= Patients for Affordable Drugs Now =

Patient advocacy and lobbying organization

Patients For Affordable Drugs Now is a patient advocacy and lobbying organization based in Washington, D.C., which focuses on policies to lower drug prices in the United States. It was founded by David Mitchell (who suffered from multiple myeloma), and has Merith Basey as its Executive Director since 2022.

It is financed by the Action Now Initiative (ANI) which is funded by the Laura and John Arnold Foundation. It is bipartisan and does not accept funding from any organizations that profit from development or distribution of prescription drugs.

Patients For Affordable Drugs Now has a separate political action arm called Patients for Affordable Drugs Action. It spent about $10 million to highlight drug prices as an issue in the 2018 United States elections.

In March 2019 Mitchell welcomed the suggestion that drug companies should be made to disclose the prices of their products in television commercials but said “We have not seen any evidence that it will lower drug prices."

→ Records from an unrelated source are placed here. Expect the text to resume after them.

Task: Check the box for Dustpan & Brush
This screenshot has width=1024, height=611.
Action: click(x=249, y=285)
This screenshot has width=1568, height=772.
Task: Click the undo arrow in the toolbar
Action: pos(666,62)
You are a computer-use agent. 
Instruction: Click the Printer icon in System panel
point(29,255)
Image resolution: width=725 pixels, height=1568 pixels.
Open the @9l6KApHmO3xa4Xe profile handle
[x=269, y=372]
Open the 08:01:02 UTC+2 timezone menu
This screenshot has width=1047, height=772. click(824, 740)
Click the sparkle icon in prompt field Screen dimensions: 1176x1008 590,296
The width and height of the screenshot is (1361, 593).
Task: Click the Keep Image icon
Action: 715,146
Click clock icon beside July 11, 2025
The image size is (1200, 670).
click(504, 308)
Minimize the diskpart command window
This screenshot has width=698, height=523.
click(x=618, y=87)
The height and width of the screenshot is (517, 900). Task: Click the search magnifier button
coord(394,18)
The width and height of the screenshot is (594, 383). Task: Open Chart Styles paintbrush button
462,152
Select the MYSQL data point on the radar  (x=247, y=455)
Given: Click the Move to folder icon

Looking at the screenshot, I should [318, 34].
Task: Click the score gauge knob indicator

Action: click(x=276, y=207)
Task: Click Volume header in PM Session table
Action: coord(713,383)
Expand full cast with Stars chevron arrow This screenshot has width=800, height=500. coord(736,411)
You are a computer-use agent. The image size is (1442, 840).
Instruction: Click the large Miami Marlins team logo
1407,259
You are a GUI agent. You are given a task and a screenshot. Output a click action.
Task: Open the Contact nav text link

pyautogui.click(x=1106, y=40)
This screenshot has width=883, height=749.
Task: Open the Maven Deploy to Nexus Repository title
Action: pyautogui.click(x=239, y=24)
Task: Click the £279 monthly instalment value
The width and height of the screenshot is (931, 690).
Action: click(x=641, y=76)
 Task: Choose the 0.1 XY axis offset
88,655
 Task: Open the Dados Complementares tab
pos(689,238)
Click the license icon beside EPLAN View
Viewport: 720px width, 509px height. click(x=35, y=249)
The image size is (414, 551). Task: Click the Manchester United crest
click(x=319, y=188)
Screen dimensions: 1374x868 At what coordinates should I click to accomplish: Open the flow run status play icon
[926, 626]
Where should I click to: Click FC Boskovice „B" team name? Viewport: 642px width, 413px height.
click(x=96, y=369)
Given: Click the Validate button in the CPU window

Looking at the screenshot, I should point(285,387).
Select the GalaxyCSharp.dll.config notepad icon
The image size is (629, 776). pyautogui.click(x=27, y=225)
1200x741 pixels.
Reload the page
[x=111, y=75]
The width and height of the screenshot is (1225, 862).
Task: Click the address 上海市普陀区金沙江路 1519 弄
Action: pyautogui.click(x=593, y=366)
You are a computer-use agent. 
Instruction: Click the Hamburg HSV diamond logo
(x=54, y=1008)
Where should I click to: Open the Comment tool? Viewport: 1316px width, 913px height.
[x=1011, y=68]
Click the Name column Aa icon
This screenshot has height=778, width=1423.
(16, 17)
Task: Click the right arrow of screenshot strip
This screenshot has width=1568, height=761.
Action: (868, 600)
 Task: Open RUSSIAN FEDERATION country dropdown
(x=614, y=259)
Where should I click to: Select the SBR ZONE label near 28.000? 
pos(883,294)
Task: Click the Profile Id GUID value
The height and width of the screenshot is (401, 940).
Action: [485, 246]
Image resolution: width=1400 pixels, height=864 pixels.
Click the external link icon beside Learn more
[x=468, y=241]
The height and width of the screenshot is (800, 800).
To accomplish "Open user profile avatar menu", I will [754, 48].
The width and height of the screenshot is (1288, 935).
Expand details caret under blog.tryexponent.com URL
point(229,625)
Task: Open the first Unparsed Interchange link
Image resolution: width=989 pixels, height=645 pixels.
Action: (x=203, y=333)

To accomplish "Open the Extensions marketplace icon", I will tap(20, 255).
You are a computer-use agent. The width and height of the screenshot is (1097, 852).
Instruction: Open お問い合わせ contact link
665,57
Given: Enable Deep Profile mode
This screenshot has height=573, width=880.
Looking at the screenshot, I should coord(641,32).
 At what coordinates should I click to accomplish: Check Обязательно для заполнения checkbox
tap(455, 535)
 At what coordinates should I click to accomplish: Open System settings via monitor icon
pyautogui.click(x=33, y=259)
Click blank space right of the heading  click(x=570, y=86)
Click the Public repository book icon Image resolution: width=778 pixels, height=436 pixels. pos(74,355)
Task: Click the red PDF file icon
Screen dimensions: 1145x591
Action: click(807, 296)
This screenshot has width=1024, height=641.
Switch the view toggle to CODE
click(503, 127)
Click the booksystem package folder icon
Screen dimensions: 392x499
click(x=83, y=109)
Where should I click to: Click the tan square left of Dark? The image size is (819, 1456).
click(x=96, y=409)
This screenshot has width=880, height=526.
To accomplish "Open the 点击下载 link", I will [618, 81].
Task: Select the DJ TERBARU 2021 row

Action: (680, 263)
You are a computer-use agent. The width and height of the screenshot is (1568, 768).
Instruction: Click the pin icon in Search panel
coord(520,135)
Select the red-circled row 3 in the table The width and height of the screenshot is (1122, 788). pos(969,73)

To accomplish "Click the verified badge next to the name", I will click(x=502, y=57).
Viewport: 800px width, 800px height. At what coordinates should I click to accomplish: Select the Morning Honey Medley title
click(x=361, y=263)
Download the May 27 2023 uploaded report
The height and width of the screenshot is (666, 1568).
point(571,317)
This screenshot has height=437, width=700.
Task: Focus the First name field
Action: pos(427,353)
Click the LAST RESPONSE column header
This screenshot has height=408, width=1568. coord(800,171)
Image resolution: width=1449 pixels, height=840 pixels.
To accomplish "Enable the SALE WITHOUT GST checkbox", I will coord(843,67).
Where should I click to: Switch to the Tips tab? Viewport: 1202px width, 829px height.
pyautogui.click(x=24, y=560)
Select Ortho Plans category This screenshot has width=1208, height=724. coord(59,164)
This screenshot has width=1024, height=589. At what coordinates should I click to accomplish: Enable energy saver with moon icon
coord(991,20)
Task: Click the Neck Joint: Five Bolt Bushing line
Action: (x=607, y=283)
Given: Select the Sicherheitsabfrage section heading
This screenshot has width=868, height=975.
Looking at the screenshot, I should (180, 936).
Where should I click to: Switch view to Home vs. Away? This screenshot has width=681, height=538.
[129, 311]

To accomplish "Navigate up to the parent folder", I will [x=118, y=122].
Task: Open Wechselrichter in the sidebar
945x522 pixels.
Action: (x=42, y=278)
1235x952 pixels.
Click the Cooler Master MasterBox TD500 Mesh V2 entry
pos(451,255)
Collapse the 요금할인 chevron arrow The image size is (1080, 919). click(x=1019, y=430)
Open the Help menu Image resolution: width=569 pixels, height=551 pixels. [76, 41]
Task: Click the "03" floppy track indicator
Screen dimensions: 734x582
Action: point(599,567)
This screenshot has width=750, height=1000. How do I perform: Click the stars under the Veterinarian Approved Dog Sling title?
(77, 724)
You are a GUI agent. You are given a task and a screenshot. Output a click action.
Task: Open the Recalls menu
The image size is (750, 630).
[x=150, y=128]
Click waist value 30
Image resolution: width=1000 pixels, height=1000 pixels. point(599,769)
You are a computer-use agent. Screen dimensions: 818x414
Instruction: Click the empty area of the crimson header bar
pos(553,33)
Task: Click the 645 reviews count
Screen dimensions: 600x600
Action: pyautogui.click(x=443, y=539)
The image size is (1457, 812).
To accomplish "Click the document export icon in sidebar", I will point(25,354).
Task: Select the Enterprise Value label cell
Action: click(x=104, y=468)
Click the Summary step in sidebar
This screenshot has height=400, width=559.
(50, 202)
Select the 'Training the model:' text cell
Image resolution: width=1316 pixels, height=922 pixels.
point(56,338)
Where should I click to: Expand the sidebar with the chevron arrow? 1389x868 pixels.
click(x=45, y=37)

When Eli Lilly and Company announced a halving of the price of insulin lispro, Ben Wakana, executive director of the advocacy group Patients for Affordable Drugs Now, denounced the move as a "token PR play".

It supports the proposal for a Prescription Drug Affordability Board as is being considered in Maryland and similar proposals made in Washington.

In 2022 it pointed out that the price of Humalog, Eli Lilly's insulin had increased from $20 in 1996 to $275.